* [Task objective]
Please find the lines in the entries below that contain the word "agent", and copy each one.

[Items listed in a dataset]
※ ※ ※

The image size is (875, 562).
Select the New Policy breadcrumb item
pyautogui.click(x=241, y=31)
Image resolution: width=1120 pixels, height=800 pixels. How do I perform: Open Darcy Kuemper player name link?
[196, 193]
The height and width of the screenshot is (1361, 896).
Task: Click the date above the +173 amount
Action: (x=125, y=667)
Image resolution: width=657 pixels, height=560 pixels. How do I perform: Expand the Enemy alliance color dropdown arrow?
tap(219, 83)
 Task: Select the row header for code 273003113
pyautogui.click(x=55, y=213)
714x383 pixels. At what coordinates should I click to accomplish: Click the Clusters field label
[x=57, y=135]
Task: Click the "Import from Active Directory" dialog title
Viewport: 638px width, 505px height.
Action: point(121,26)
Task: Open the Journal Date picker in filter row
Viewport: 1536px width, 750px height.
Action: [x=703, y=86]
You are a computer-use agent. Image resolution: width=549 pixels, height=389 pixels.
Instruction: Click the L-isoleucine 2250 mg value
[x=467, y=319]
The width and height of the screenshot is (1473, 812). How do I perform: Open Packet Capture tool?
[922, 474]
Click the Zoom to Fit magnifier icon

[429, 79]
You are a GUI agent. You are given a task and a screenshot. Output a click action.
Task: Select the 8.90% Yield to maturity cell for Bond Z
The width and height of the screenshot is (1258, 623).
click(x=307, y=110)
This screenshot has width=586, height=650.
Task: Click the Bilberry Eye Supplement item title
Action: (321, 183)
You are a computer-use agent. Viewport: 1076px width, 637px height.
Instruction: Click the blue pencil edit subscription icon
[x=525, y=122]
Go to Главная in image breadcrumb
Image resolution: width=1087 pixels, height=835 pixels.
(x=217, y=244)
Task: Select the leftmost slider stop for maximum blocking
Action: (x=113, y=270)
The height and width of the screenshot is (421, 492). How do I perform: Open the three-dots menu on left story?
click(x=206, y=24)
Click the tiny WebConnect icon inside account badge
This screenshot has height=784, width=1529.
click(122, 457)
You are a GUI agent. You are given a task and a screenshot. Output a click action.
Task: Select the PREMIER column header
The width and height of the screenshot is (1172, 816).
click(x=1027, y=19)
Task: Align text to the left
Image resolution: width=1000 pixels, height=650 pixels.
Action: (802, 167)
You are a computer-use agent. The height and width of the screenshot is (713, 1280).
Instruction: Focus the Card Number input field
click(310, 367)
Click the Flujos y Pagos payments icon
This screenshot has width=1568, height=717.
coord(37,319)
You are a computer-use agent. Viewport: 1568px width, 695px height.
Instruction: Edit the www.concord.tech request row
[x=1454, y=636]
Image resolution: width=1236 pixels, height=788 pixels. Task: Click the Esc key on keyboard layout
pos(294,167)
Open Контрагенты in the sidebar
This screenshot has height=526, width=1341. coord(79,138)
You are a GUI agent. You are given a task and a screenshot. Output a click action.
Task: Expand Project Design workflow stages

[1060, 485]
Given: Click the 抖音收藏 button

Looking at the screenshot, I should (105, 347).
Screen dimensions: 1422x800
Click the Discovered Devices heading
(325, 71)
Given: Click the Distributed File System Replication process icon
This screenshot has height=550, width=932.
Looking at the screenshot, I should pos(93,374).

※ ※ ※

* [Finished exercise]
You are a computer-use agent. Image resolution: width=549 pixels, height=389 pixels.
You are a GUI agent. You are given a task and a screenshot. Output a click action.
You are a computer-use agent. Viewport: 1076px width, 637px height.
You are a GUI agent. You are given a task and a screenshot. Output a click action.
You are a computer-use agent. The height and width of the screenshot is (713, 1280).
You are a computer-use agent. Viewport: 1568px width, 695px height.
You are a GUI agent. You are given a task and a screenshot. Output a click action.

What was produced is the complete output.